Escrito pelo próprio Malle em parceria com Jean-Paul Rappeneau, o roteiro adapta o romance homônimo de Raymond Queneau com a mesma dinâmica e frescor encontrados no livro. Zazie (Catherine Demongeot) visita Paris para passar o fim de semana com o tio Gabriel (Philippe Noiret). Mas ela não é uma menina qualquer: desbocada, independente, feminista, fala palavrões, não respeita os adultos e tem sempre uma resposta na ponta da língua – isso tudo do alto de seus 12 anos.

À primeira vista, as imagens amalucadas que se seguem por toda a projeção podem não fazer sentido algum. O grande segredo, porém, é perceber que a história se conta através do olhar da garota. O mundo, em toda sua complexidade, portanto,  constrói-se pelo entendimento de uma criança, que ainda não sabe o que é ser “gente grande”, mas faz o possível para entender as mudanças pelas quais passará ao longo da vida. Esse conceito só torna ainda mais hilário as observações ácidas do cotidiano francês: Paris transforma-se em uma cidade em desequilíbrio, com trânsito insuportável – e aqui a ironia é finíssima: enquanto a capital cultural do mundo, entupida de turistas, apresenta inúmeros pontos turísticos renomados, Zazie quer apenas conhecer o metrô; vizinhos fofocam e confabulam sobre a vida alheia; casais apaixonados, embriagados pela beleza romântica parisiense, comportam-se como idiotas quando juntos; homens respeitáveis escondem suas verdadeiras ocupações – o tio de Zazie, por exemplo, trabalha como dançarino em um cabaré.
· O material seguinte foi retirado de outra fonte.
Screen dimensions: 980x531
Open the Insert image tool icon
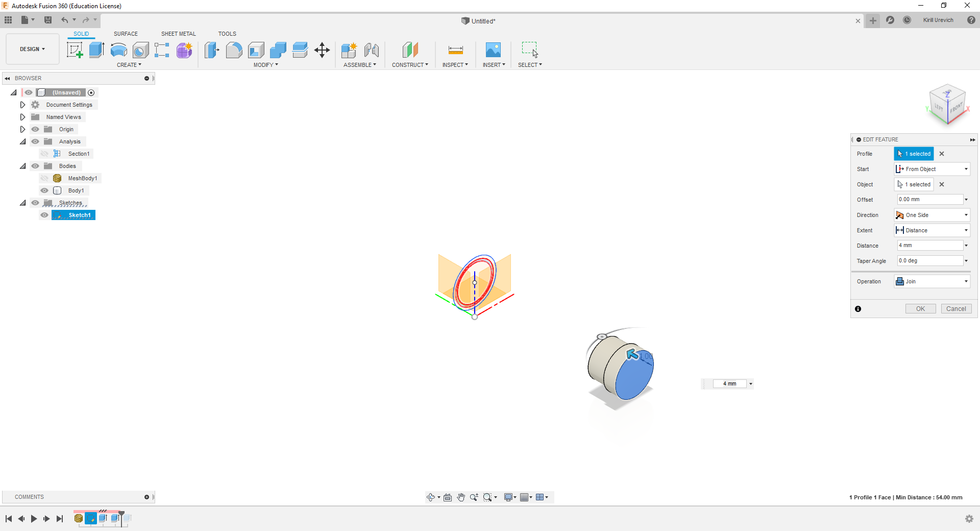pos(493,50)
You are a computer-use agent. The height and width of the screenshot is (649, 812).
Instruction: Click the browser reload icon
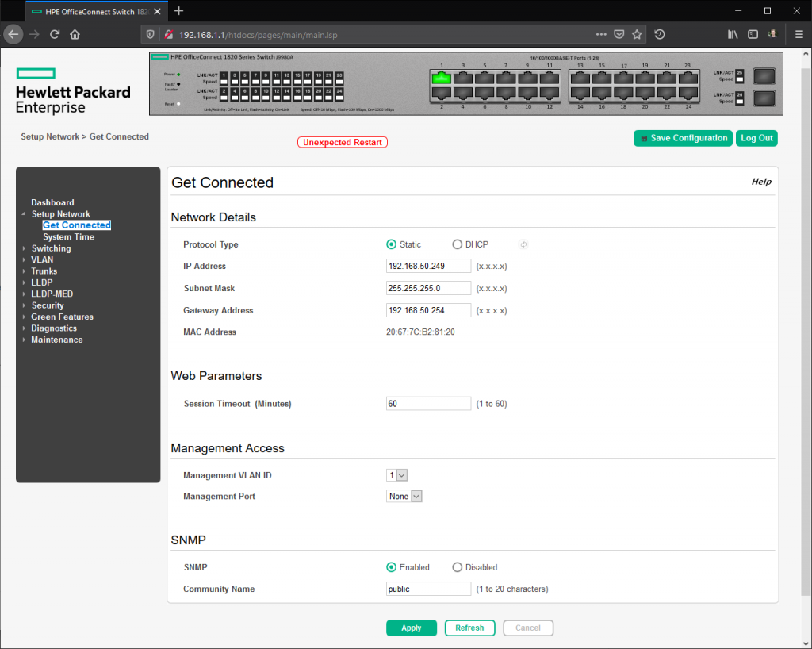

E o que faz essa salada funcionar é justamente os inúmeros artifícios usados na montagem. Malle, o editor Kenout Peltier e o fotógrafo Henri Raichi voltaram às raízes do cinema, usando trucagens e sobreposições dignas da cartilha de Georges Méliès e seu cinema fantástico. Quase um desenho animado em live action – graças aos objetos que desaparecem de repente; carros que trafegam em cima de outros carros; pessoas que pulam de grandes alturas e caem em pé –, Zazie possui um tom de inocência que acompanha todo o filme. Assim, a caricatura do “ser francês” se transforma em algo terno, carinhoso. Apesar de ver todo o exagero de sua sociedade – e de não gostar disso –, Malle sabe rir de seus estereótipos.

Ao final de sua aventura na cidade grande, a mãe de Zazie pergunta à filha o que fez durante o fim de semana. “Cresci”, responde a garota. Em uma palavra, ela resume não apenas sua jornada de autoconhecimento, ainda que às avessas, mas também todas as possibilidades que Louis Malle e equipe oferecem ao cinema ao filmar de modo tão anárquico, surreal e apaixonante.